Dataset entries
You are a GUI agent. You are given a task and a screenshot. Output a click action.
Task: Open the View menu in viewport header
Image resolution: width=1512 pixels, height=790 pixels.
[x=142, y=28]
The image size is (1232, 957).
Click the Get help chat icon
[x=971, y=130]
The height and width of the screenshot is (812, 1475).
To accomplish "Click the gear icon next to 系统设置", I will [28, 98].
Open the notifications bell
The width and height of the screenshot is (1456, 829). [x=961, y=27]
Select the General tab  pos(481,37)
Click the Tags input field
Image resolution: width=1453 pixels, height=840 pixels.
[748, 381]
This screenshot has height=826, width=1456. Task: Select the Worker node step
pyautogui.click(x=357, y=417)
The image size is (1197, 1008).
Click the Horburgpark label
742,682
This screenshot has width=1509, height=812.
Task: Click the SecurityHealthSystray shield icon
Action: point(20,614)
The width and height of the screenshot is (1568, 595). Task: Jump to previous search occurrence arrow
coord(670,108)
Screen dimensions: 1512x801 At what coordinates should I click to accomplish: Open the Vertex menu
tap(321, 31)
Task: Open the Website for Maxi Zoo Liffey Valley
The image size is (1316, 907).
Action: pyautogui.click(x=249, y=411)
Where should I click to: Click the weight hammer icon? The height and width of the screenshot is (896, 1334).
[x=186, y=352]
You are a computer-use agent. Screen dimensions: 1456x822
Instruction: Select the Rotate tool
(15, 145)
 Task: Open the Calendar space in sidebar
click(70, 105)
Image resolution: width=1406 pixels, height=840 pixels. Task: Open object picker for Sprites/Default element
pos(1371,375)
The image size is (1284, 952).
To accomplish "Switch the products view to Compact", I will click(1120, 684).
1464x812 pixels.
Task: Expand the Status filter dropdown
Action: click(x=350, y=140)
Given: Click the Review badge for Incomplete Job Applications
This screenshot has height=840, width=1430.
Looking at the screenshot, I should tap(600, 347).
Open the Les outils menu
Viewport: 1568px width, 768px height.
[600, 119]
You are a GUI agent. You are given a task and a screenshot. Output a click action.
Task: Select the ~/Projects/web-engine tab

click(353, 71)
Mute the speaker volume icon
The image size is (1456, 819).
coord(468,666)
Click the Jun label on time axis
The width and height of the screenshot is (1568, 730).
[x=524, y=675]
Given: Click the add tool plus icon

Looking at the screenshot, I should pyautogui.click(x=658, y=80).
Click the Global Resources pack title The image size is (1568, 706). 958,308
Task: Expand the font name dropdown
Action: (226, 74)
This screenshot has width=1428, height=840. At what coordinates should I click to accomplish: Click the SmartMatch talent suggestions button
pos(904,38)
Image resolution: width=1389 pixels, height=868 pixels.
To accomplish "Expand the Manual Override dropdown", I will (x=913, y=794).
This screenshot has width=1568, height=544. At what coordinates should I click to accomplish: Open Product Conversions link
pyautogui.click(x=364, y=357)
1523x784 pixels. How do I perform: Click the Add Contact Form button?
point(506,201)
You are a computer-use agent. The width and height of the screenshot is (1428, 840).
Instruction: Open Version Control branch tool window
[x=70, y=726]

* What is being asked
Show every line from the entries above in which the word "agent" appears.

* Reply
You are a GUI agent. You are given a task and a screenshot. Output a click action.
You are a computer-use agent. Screen dimensions: 1456x822
You are a GUI agent. You are given a task and a screenshot. Output a click action.
You are a computer-use agent. The width and height of the screenshot is (1428, 840).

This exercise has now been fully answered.